Stored records –
↓

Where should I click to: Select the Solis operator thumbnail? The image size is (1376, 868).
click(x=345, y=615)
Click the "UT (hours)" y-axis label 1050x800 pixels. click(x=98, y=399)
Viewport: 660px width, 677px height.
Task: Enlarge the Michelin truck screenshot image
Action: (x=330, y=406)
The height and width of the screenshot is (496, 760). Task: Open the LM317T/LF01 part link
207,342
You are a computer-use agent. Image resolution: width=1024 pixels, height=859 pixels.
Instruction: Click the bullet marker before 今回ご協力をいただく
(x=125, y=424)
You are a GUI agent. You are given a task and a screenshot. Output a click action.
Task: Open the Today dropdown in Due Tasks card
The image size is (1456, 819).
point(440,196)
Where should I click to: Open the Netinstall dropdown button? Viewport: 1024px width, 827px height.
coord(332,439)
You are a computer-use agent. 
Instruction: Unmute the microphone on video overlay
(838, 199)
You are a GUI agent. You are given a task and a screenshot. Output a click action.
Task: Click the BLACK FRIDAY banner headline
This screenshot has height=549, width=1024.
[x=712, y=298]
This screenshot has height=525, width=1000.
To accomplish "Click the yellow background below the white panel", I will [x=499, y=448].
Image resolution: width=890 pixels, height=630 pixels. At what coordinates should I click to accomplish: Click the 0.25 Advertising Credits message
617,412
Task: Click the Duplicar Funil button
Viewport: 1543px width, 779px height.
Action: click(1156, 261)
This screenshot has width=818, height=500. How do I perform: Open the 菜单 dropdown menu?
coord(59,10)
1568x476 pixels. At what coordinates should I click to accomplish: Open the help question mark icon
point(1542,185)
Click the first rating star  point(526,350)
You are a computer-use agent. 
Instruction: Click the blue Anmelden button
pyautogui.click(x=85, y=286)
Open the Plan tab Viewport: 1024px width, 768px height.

↑

Aim of the exercise – Print exactly the stretch of lines beginning with the one that holds "Task: Click the BLACK FRIDAY banner headline" and ending at the last line above.

Task response –
Task: Click the BLACK FRIDAY banner headline
This screenshot has height=549, width=1024.
[x=712, y=298]
This screenshot has height=525, width=1000.
To accomplish "Click the yellow background below the white panel", I will [x=499, y=448].
Image resolution: width=890 pixels, height=630 pixels. At what coordinates should I click to accomplish: Click the 0.25 Advertising Credits message
617,412
Task: Click the Duplicar Funil button
Viewport: 1543px width, 779px height.
Action: click(1156, 261)
This screenshot has width=818, height=500. How do I perform: Open the 菜单 dropdown menu?
coord(59,10)
1568x476 pixels. At what coordinates should I click to accomplish: Open the help question mark icon
point(1542,185)
Click the first rating star  point(526,350)
You are a computer-use agent. 
Instruction: Click the blue Anmelden button
pyautogui.click(x=85, y=286)
Open the Plan tab Viewport: 1024px width, 768px height.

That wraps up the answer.